EXERCISE DATA START

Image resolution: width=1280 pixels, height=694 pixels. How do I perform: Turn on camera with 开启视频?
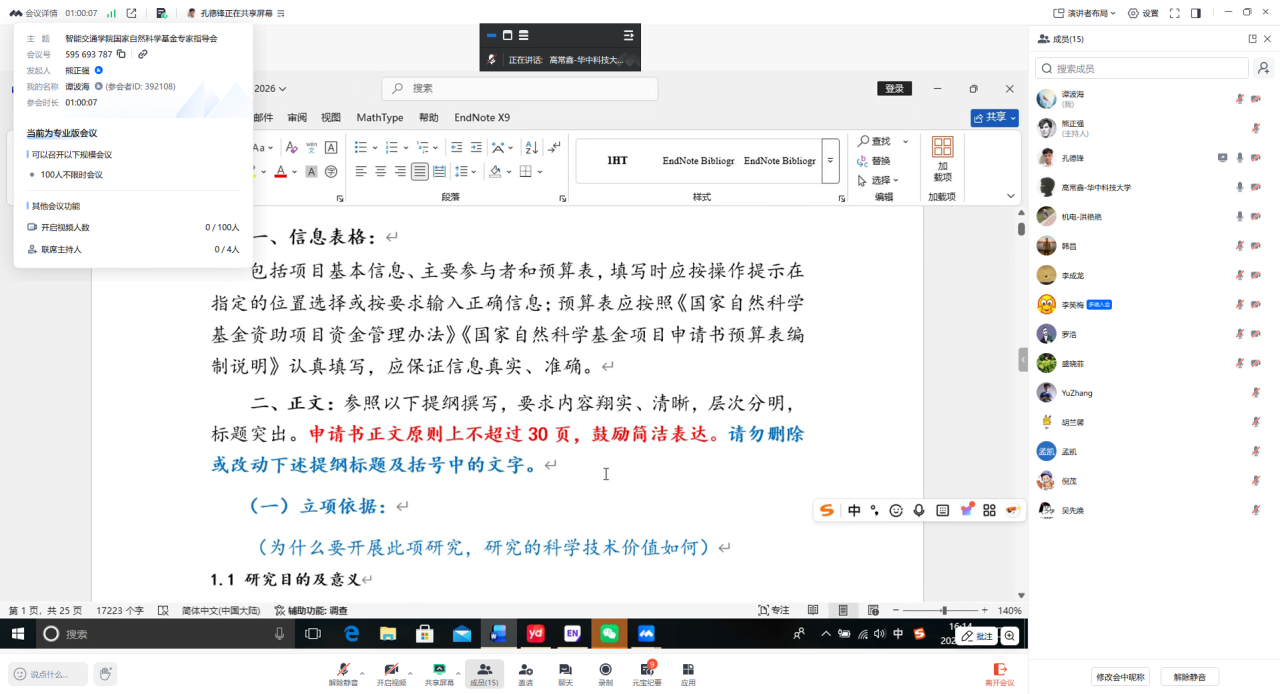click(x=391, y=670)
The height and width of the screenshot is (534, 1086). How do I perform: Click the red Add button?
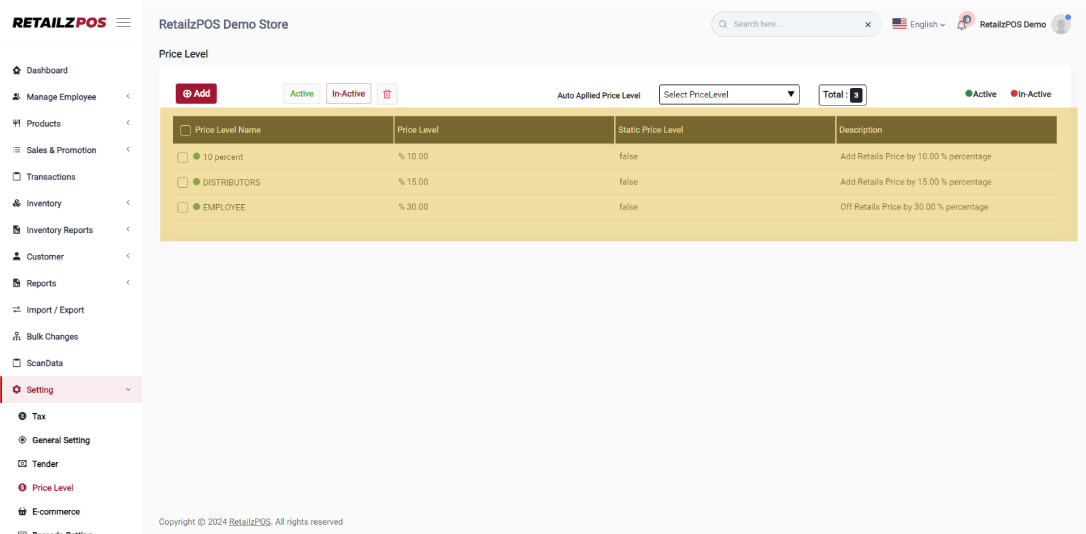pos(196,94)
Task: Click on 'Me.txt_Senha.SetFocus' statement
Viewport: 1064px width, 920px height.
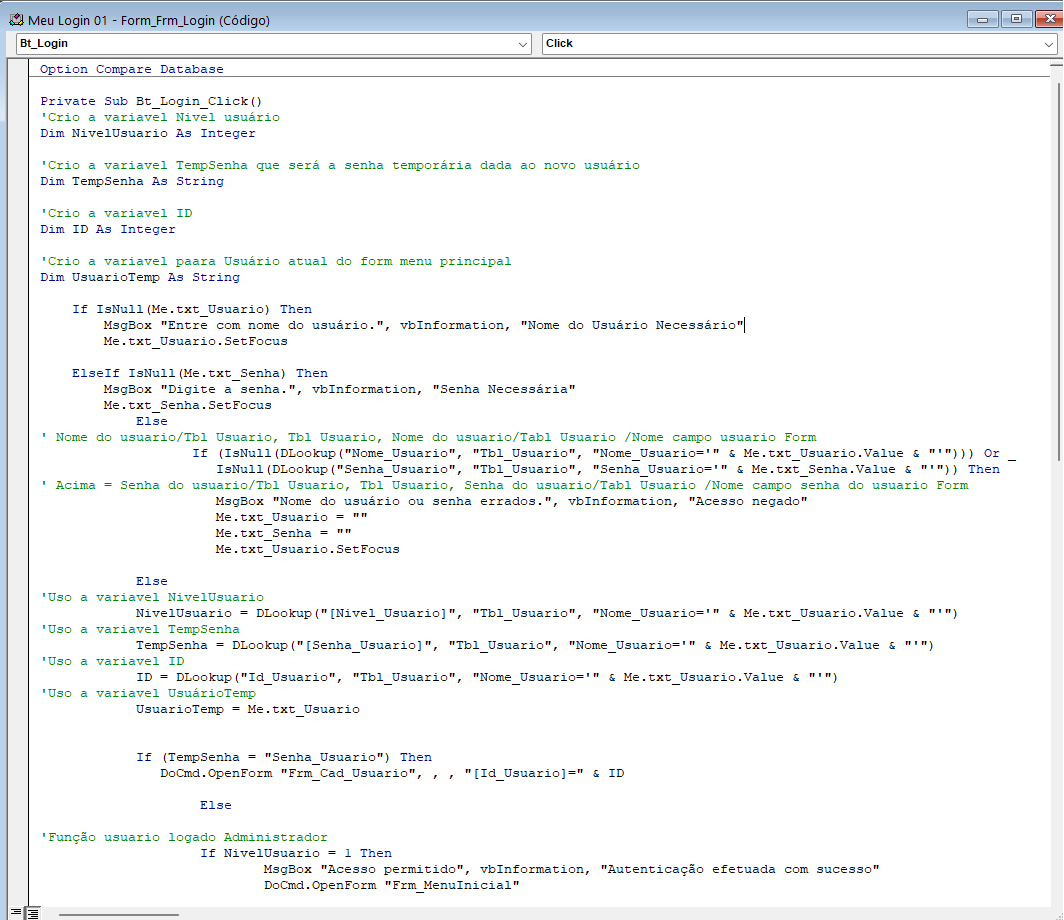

EXERCISE DATA END

ABOUT THIS EXERCISE:
Could you reproduce every record above exactly, leaving out the pictures?

RESULT OF THE EXERCISE:
Image resolution: width=1280 pixels, height=694 pixels. How do I perform: Turn on camera with 开启视频?
click(x=391, y=670)
The height and width of the screenshot is (534, 1086). How do I perform: Click the red Add button?
pos(196,94)
Task: Click on 'Me.txt_Senha.SetFocus' statement
Viewport: 1064px width, 920px height.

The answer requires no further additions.